## Aim of the exercise
No record may be left out; print them all verbatim.

## Provided information
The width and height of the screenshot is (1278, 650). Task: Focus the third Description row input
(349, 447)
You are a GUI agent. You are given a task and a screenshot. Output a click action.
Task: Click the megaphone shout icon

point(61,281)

## Output
The width and height of the screenshot is (1278, 650). Task: Focus the third Description row input
(349, 447)
You are a GUI agent. You are given a task and a screenshot. Output a click action.
Task: Click the megaphone shout icon

point(61,281)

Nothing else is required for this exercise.